Empirical studies of mausoleum visitation in Central Asia have revealed that the mood dimension of visiting cemeteries and mausoleums ranges from awe to contemplation or excitement and illustrates how dark sites can impact tourist affect and engagement with history, memory, and religion (Upadhyay, 2016). Folklore-informed cemetery studies also examine how different traditions (e.g., Wotgaleh tomb stories in Indonesia) embed myths in the material landscape, contributing to place-branding and the growth of tourism (Carrassi, 2023). These ideas together portray cemeteries as spaces of ritual and memory and as dynamic stages where monster and paranormal stories can be enacted, recalled, and commodified (Imamova, 2020; Alchikov & Nagayeva, 2021; Carrassi, 2023; Upadhyay, 2016).

Conclusion

The conclusion is that the Bigfoot sightings at cemeteries are a fascinating sub-genre of cryptozoological research that blends physical evidence, behavioral observation, and the rich folkloric tradition of graveyard encounters to suggest that America’s most famous unknown creature may have an unexpected fondness for burial sites.
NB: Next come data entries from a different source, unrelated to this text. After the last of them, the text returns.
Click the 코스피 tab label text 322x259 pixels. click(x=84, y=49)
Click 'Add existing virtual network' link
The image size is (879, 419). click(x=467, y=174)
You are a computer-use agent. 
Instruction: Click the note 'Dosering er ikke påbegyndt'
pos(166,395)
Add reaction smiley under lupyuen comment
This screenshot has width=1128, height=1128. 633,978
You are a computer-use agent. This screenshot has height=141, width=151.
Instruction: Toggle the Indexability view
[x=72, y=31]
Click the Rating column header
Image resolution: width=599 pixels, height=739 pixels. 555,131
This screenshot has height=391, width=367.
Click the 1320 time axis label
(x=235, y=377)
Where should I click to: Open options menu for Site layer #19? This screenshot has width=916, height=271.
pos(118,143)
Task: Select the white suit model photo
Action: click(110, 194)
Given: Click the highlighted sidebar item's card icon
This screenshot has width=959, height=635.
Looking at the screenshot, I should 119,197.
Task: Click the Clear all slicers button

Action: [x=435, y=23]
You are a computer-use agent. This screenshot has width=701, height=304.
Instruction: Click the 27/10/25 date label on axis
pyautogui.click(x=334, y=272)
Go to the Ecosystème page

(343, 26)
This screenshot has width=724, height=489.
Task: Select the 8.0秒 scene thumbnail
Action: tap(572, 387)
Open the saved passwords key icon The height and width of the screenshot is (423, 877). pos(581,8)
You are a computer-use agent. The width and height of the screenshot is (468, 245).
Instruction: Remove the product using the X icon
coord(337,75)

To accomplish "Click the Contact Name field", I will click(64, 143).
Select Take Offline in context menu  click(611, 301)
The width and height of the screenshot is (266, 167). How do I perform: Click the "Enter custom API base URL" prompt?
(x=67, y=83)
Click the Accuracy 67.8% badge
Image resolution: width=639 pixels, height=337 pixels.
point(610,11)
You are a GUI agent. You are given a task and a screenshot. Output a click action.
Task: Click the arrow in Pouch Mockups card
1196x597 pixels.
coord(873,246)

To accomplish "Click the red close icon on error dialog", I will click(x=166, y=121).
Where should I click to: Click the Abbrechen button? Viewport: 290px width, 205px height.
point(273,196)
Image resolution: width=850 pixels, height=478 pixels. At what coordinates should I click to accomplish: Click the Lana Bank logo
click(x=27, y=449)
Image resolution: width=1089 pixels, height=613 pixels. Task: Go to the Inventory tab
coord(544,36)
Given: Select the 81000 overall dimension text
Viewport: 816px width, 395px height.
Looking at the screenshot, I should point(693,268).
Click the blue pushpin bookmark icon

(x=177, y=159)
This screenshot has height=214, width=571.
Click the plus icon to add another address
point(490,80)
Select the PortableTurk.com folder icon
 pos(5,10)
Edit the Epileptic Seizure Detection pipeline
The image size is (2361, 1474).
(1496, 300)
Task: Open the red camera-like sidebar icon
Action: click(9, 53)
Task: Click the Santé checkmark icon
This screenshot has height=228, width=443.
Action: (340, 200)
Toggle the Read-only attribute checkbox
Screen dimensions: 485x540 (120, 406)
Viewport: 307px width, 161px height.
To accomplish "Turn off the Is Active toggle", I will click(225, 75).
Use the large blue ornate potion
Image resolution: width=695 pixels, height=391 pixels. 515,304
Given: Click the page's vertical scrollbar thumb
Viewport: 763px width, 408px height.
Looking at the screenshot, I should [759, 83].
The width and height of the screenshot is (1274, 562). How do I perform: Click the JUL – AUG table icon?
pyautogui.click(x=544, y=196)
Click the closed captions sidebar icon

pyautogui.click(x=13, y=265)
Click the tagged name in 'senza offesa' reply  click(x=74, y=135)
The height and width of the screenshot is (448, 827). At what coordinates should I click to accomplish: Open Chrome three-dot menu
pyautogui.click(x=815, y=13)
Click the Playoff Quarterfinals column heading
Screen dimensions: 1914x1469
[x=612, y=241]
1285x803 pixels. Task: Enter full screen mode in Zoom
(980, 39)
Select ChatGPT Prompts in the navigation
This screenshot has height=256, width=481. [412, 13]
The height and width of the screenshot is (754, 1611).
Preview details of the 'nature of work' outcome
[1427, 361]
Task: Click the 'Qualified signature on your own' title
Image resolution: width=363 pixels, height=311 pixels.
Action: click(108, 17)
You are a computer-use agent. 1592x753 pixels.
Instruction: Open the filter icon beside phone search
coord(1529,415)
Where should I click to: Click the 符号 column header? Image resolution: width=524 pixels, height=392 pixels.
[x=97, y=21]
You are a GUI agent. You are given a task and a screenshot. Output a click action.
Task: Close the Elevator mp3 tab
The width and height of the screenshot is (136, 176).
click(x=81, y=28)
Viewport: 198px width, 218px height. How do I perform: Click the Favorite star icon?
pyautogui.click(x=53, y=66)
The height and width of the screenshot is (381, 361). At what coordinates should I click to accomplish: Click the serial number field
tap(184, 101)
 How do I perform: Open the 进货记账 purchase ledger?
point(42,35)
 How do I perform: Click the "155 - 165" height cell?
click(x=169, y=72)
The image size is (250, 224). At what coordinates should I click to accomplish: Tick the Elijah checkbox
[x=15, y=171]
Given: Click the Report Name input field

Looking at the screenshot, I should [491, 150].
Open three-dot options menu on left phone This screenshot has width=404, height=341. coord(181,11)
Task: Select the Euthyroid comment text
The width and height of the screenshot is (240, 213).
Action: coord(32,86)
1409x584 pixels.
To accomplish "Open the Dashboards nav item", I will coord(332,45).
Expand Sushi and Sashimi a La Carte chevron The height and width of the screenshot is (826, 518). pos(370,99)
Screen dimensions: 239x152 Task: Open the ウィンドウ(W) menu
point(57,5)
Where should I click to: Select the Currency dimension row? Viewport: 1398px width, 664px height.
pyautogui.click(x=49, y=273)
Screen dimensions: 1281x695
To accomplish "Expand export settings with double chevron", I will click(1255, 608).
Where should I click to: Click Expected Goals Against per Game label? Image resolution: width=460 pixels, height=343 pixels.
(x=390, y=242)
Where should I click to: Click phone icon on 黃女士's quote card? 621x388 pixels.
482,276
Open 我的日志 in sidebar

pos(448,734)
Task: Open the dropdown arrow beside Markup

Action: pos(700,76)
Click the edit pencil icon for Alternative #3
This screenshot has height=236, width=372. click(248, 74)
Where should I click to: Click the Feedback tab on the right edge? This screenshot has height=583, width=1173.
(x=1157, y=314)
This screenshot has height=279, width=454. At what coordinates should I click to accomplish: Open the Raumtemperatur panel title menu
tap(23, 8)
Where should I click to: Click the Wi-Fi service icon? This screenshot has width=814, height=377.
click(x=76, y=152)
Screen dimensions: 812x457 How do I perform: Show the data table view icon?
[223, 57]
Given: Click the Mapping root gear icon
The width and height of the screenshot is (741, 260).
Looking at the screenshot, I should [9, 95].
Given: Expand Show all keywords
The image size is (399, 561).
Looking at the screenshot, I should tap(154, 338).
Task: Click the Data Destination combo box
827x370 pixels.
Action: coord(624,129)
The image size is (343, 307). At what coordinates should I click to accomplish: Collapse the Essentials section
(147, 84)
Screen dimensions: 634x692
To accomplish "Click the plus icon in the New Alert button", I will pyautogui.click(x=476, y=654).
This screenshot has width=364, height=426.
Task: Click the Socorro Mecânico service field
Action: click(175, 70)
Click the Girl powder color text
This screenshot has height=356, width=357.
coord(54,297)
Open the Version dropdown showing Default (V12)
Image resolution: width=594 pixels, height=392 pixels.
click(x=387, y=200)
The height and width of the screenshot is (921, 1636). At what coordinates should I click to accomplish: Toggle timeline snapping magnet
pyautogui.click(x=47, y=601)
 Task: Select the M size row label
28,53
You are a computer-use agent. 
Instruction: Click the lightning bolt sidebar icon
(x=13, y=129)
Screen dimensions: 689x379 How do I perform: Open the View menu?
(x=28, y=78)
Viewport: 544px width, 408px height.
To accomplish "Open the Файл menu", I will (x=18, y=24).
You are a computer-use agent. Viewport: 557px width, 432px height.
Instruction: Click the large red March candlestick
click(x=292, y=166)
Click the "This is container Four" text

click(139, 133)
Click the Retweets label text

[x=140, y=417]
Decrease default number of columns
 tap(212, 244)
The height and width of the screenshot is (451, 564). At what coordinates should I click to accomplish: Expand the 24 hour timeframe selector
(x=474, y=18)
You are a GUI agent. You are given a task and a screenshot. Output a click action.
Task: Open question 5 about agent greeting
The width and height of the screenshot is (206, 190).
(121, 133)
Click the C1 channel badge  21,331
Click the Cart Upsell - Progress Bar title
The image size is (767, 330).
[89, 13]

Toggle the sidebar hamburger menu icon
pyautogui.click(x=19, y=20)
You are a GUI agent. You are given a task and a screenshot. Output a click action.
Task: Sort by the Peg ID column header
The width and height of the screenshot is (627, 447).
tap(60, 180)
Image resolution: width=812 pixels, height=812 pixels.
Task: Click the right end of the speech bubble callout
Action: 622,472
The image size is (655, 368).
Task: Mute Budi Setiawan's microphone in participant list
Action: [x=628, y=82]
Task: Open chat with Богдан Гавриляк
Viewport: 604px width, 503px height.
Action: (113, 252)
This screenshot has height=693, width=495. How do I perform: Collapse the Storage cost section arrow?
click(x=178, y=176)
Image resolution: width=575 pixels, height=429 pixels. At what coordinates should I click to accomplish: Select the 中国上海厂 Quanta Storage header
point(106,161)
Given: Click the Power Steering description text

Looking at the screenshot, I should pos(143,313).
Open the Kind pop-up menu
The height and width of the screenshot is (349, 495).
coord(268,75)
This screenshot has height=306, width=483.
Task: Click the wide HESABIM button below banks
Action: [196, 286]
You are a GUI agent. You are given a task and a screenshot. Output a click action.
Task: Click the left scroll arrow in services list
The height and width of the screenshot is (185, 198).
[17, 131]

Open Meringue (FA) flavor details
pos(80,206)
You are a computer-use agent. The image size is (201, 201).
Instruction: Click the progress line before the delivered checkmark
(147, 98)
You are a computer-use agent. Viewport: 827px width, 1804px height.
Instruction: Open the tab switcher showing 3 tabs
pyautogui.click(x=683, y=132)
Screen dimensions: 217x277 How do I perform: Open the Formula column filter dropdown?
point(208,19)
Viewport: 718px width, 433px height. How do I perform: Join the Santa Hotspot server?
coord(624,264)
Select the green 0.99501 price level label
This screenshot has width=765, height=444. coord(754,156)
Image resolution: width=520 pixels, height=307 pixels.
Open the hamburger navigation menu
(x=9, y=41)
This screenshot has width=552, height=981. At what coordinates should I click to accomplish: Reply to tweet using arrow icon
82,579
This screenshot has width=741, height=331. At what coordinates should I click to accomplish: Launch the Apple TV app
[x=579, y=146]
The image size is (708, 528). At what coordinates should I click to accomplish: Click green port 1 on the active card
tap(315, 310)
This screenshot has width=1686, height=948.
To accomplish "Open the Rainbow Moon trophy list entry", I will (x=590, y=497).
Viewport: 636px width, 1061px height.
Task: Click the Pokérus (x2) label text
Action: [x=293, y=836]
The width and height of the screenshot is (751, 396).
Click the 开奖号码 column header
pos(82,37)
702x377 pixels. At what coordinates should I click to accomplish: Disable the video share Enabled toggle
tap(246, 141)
The three BFRO reports discussed here, from Cumberland Sugar Creek Cemetery, Illinois, a rural cemetery near Cartersville, Georgia, and Bachelors Grove Cemetery, Illinois, collectively offer a pattern of physical evidence and eyewitness testimony that is difficult to simply dismiss, especially when the behavioral signatures described in each case closely match what has been described as established patterns of Bigfoot activity in thousands of other reports around the world. The fact that many of these findings were made by paranormal investigators who weren’t initially looking for Bigfoot evidence adds to their credibility. There was no incentive for these witnesses to interpret confusing encounters via a Bigfoot lens. As cryptozoological research and paranormal investigation both move toward more rigorous methodologies and start sharing their findings more and more, the cemetery connection may ultimately be one of the more productive avenues for gathering verifiable evidence about Bigfoot’s habitat preferences and behavioral patterns. Whether Bigfoot is attracted to cemeteries because of ecological, territorial, or completely unknown causes, the increasing number of consistent sightings from graveyard settings throughout the United States requires serious and sustained scholarly research.